#### [AUFGABEN]
a) Stimmen diese Aussagen mit dem Text über Mastodon und „AI“ überein? (i) Mastodon hat einen Grimme-Preis spezial bekommen. (ii) Die Firmen hinter den großen Modellen machen Gewinn. (iii) Zusätzliche Nutzer*innen sind bei „AI“ günstig. Antworte jeweils mit Ja oder Nein und zitiere die entscheidenden Worte wörtlich.
b) Schreib den Text über Mastodon und „AI“ weiter, und zwar ab seinem letzten Satz.

Zeitgeschichtlich relevantes Memo: gestern hat Mastodon stellvertretend für das Fediverse – also für selbstorganisierte, dezentrale soziale Medien – einen Grimme-Preis spezial erhalten. Finde ich gut, ich fühle mich trotz kleiner Meckeranlässe sehr wohl bei mastodon.social. Und vielleicht hilft es ja, dass die eine oder andere Einrichtung oder sichtbarere Person den Weg dorthin findet.
Kurz: In der Blase
Es gibt viele Gründe, „AI“ zu kritisieren – das reicht von Bias in den zugrundeliegenden Daten über Umweltaspekte bis hin zu der Tatsache, dass große Sprachmodelle prinzipienbedingt eher plausibel klingende „Fakten“ erfinden als keine Antwort zu geben. Nichtsdestotrotz scheint eine größere Zahl an Menschen in ChatGPT, Gemini, Perplexity etc. so etwas wie allwissende Antwortmaschinen zu sehen. Und ja: die Textverarbeitung (und die Bildgenerierung) wirkt erst einmal sehr beeindruckend. Die realen Anwendungsfälle sind dann aber viel kleiner, als der Hype vermuten lässt.
Aber selbst wer von „AI“ begeistert ist, sollte die Frage des Geschäftsmodells zur Kenntnis nehmen. Hinter der Oberfläche stecken die selben paar großen Modelle – trainiert auf dem Internet und Raubkopien des gesamten Buchmarkts. Immer neue, noch größere Modelle werden angekündigt, die noch mehr Daten in einen komprimierten Suchraum verwandeln, noch mehr Strom und noch mehr Grafikkarten als Rechenbasis benötigen. Profitabel sind die Firmen hinter den großen Modellen nicht. Und die investierten Summen stehen in keinem Verhältnis zu den Einnahmen; auch dann nicht, wenn Abo-Modelle etc. berücksichtigt werden. Zudem sind, anders als bei anderen Anwendungen, zusätzliche Nutzer*innen teuer.

#### [DATENAUSZUG]
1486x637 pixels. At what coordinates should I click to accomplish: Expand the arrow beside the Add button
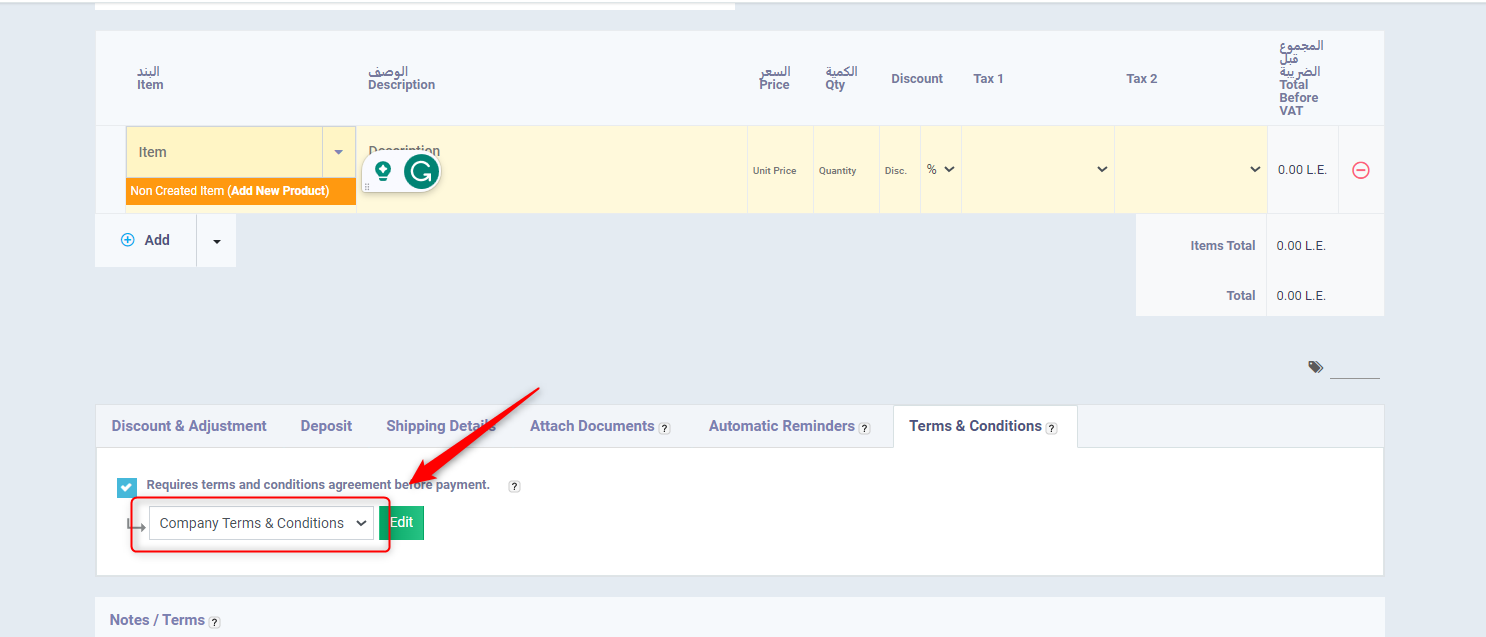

#### [LÖSUNGEN]
a)
(i) Ja: „gestern hat Mastodon stellvertretend für das Fediverse – also für selbstorganisierte, dezentrale soziale Medien – einen Grimme-Preis spezial erhalten“
(ii) Nein: „Profitabel sind die Firmen hinter den großen Modellen nicht.“
(iii) Nein: „Zudem sind, anders als bei anderen Anwendungen, zusätzliche Nutzer*innen teuer.“

b)
Cory Doctorow geht auf die Frage der „AI“-Blase tiefer und pointierter ein, als ich das könnte. Typisch für eine solche ökonomische Blase: alle wollen dabei sein, egal, ob es im konkreten Fall Sinn ergibt oder nicht. Und zu oft treffen Manager*innen die Entscheidung, darauf zu wetten, dass Schreibtischarbeit durch „AI“ ersetzt werden kann – ohne zu bedenken, dass damit letztlich nur Arbeit verschoben wird, hin zu Nacharbeit und Kontrolle, die (wo auch immer erworbene) menschliche Expertise voraussetzt. Vibe Coding mag für Projektchen funktionieren – für produktive Software eher nicht. Das ist schlicht eine Risikorechnung mit Blick auf Sicherheitslücken und ähnliches.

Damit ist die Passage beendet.